YOUR TASKS:
a: Set down, word for word, the passage of the calculus utilities page from "sage: h = function('h')(y, z)" to "sage: latex(fun)".
b: Render this sentence from the calculus utilities page in Spanish: "This module defines helper functions which are used for simplifications and display of symbolic expressions."

==== SELECTED EXCERPT

Utilities for Calculus#

This module defines helper functions which are used for simplifications and display of symbolic expressions.

AUTHORS:

Michal Bejger (2015) : class ExpressionNice
Eric Gourgoulhon (2015, 2017) : simplification functions
Travis Scrimshaw (2016): review tweaks
Marius Gerbershagen (2022) : skip simplification of expressions with a single number or symbolic variable

class sage.manifolds.utilities.ExpressionNice(ex)#

Bases: sage.symbolic.expression.Expression

Subclass of Expression for a “human-friendly” display of partial derivatives and the possibility to shorten the display by skipping the arguments of symbolic functions.

INPUT:

ex – symbolic expression

EXAMPLES:

An expression formed with callable symbolic expressions:

sage: var('x y z')
(x, y, z)
sage: f = function('f')(x, y)
sage: g = f.diff(y).diff(x)
sage: h = function('h')(y, z)
sage: k = h.diff(z)
sage: fun = x*g + y*(k-z)^2

The standard Pynac display of partial derivatives:

sage: fun
y*(z - diff(h(y, z), z))^2 + x*diff(f(x, y), x, y)
sage: latex(fun)
y {\left(z - \frac{\partial}{\partial z}h\left(y, z\right)\right)}^{2} + x \frac{\partial^{2}}{\partial x\partial y}f\left(x, y\right)

With ExpressionNice, the Pynac notation D[...] is replaced by textbook-like notation:

sage: from sage.manifolds.utilities import ExpressionNice
sage: ExpressionNice(fun)
y*(z - d(h)/dz)^2 + x*d^2(f)/dxdy
sage: latex(ExpressionNice(fun))
y {\left(z - \frac{\partial\,h}{\partial z}\right)}^{2}
 + x \frac{\partial^2\,f}{\partial x\partial y}

An example when function variables are themselves functions:

sage: f = function('f')(x, y)

========
==== ENTRIES PROVIDED

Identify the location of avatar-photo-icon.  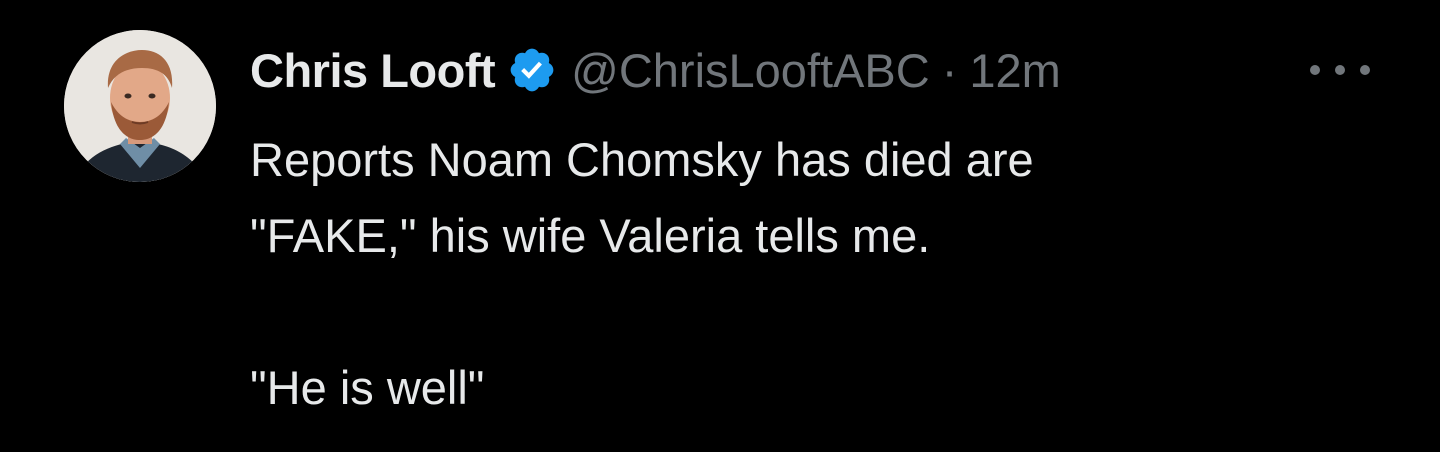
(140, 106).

========
==== ENTRIES PROVIDED

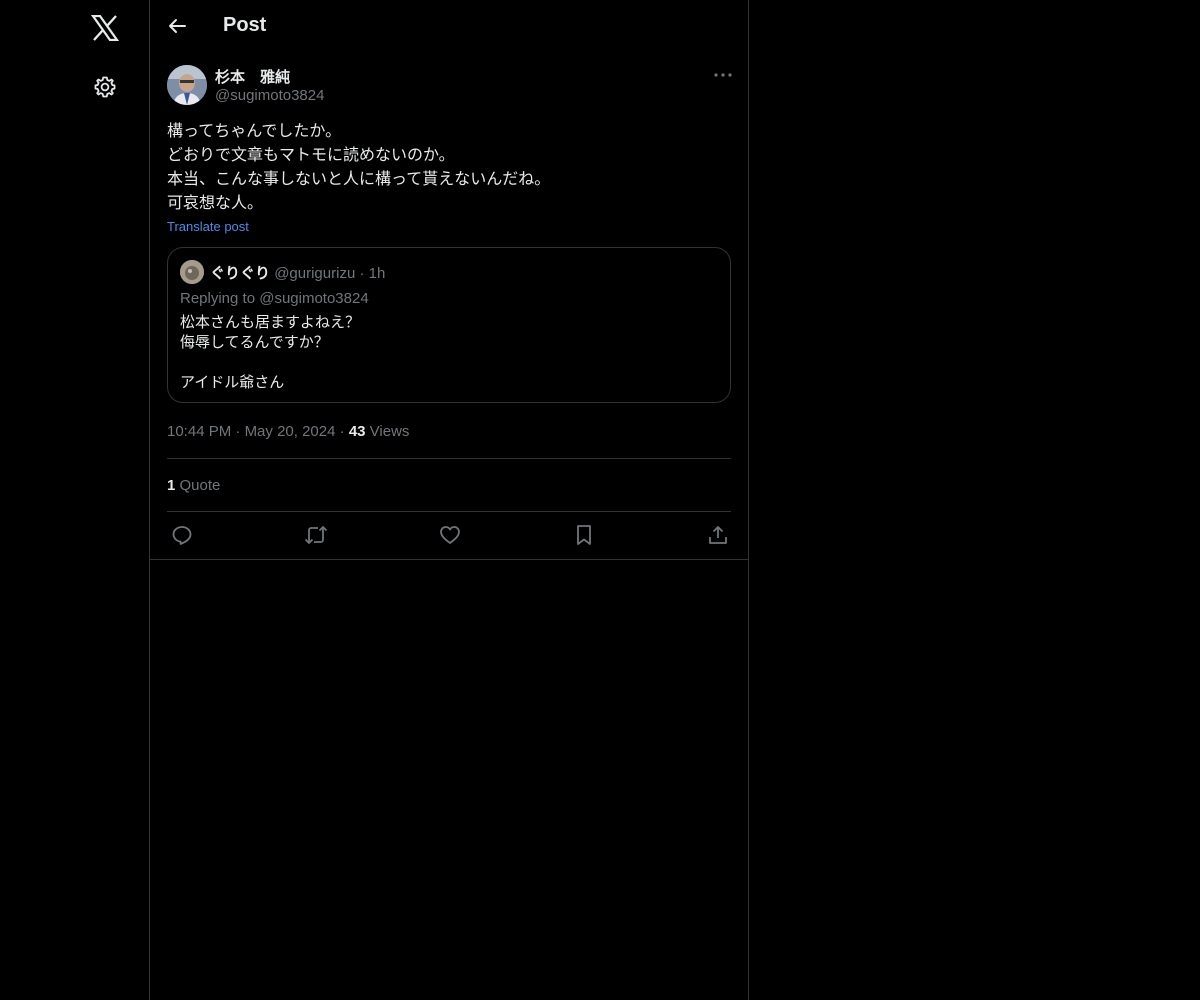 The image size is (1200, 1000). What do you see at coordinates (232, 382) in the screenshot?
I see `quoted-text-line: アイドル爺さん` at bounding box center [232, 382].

========

RESPONSES FOR EACH TASK:
a:
sage: h = function('h')(y, z)
sage: k = h.diff(z)
sage: fun = x*g + y*(k-z)^2

The standard Pynac display of partial derivatives:

sage: fun
y*(z - diff(h(y, z), z))^2 + x*diff(f(x, y), x, y)
sage: latex(fun)

b: Este módulo define funciones auxiliares que se utilizan para la simplificación y la visualización de expresiones simbólicas.